Claudia Coulton, co-director of Case Western Reserve University's Center on Urban Poverty and Community Development at the Mandel School of Applied Social Sciences, in testimony Monday before a congressional committee suggested steps to ease to nation's foreclosure crisis.
She referred to data the Center has gathered in Cleveland to track the housing crisis over the past decade, as she appeared before the Domestic Policy Subcommittee of the Congressional Oversight and Government Reform Committee, chaired by U.S. Rep. Dennis J. Kucinich.
"The foreclosures have spawned a surge of related problems," she told the committee, meeting at the Carl B. Stokes United States Federal Courthouse.
Among those problems are overwhelmed courts, vacant and vandalized properties, and confusion about who owns and is responsible for the foreclosed property, and sales to out-of-state owners who become delinquent taxpayers. The end result is a further devaluing the overall housing base in the areas hardest hit by the crisis.
Coulton calls for interventions at every stage of the foreclosure process, from loans to maintaining vacant properties.
Coulton described current efforts underway to turn around the crisis through coordinated efforts like the Cuyahoga County Foreclosure Initiative and the United's 2-1-1 First Call for Help hotline for owners needing foreclosure counseling . The outcomes have had a 53 percent success rate in preventing foreclosures for people seeking foreclosure counseling.
At the federal level, the Neighborhood Stabilization Program supports demolition and renovations, but Coulton says it does not go far enough.
Also stemming foreclosures are the National Community Stabilization Trust and the REO Clearinghouse for communities hard-hit by the foreclosures, but the scale is still small.
Coulton talked about the extent of the problems facing the city and county.
"Cleveland is an example of historic industrial cities with relatively weak housing markets that have been very hard hit by subprime lending and foreclosure," she said.
The foreclosure crisis became evident in 2003.
By 2006, one in five homes were being lost to foreclosure in the hardest hit areas—primarily those on the east side of Cleveland and the inner-ring suburbs.

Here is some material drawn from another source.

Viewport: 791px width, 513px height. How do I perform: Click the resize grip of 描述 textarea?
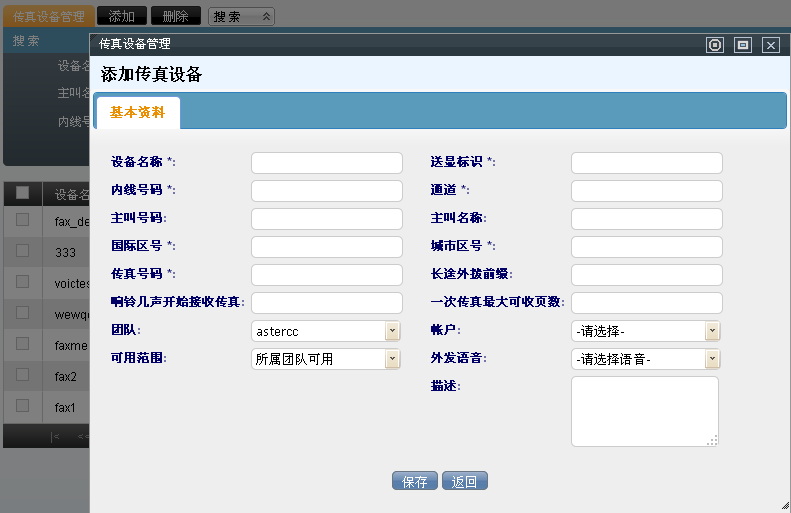713,441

African Americans were hit harder than other ethnic groups with similar income levels and accounted for nearly half of the foreclosures from subprime loans.
Coulton said the strongest predictor of foreclosure from the Center's research and study of data was whether the mortgage was financed with a subprime loan.

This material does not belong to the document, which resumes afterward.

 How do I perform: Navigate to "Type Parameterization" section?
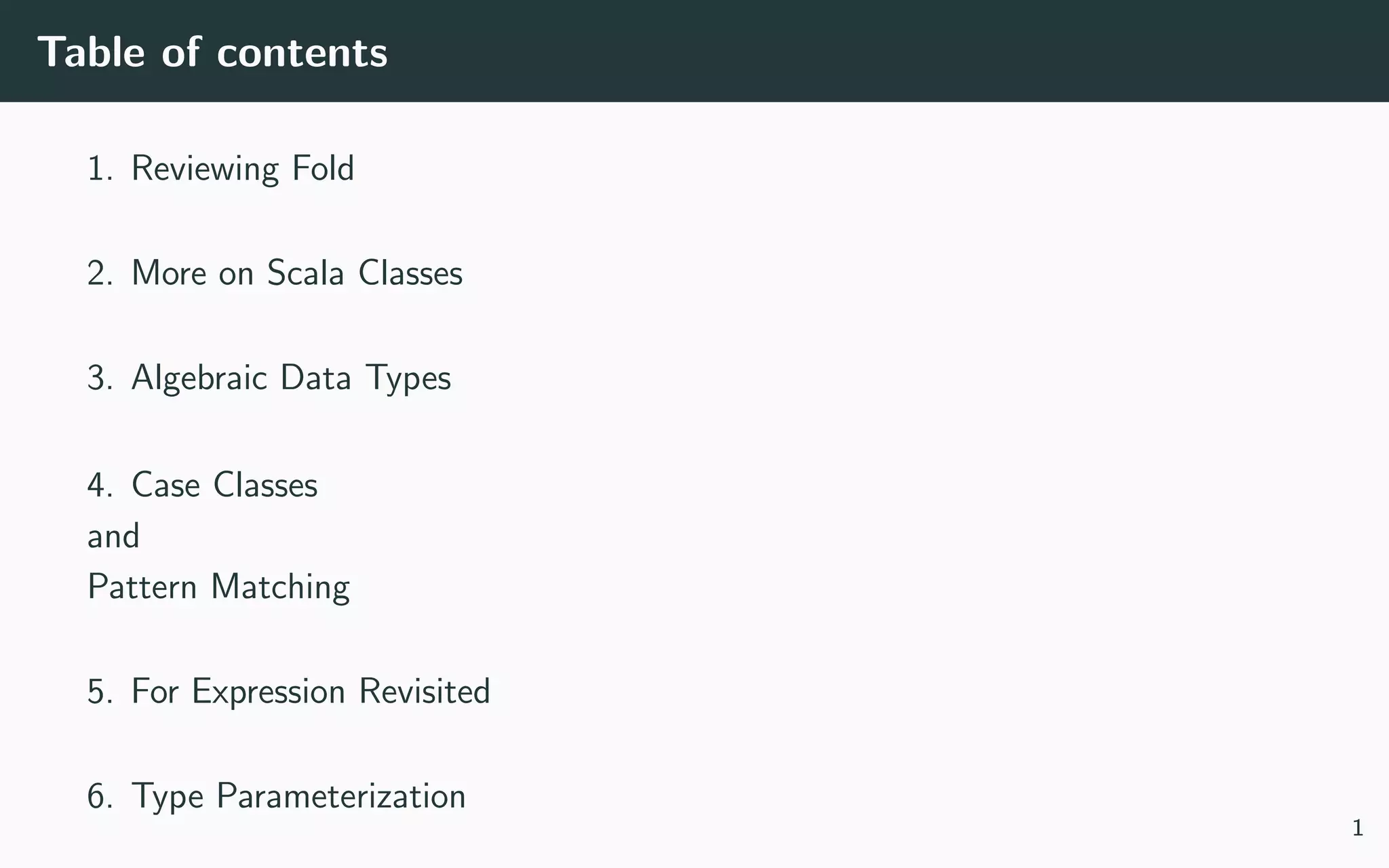[x=298, y=796]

Home purchases that were subprime had an eight times higher change of going into foreclosure than other loans," says Coulton, adding that 65 percent of the subprime loans from independent mortgage companies through unregulated independent mortgage brokers foreclosed within three years.
The foreclosure crisis has also changed the way houses return to the market through foreclosure sales. Once private buyers or local real-estate owners picked up foreclosed homes, but those markets dried up, and now national lenders or government agencies make purchases. Many times these properties sit vacant and untended at risk for vandalism for as much as a year and then selling at "distressed prices" well below estimated market values.
The drop in home values for these foreclosed homes was a "debilitating blow to neighborhoods," said Coulton.
What is happening in the region is "dumping" or the selling of homes for $10,000 or less. The top five sellers of these real estate owned properties account for half of the sales and are conducted by Deutsche Bank National Trust, Wells Fargo, U.S. Bank National Association, Fannie Mae and Bank of New York.
These financial institutions hire mortgage servicers to manage their mortgages, so it is those companies that are typically involved in selling the properties. At times, the properties are sold in bulk to out-of-state owners who have never seen the properties and become delinquent taxpayersLooking ahead, Coulton noted efforts like the City Planning Commission's "Re-Imagining a More Sustainable Cleveland" have potential to help restructure the city and revitalize neighborhoods.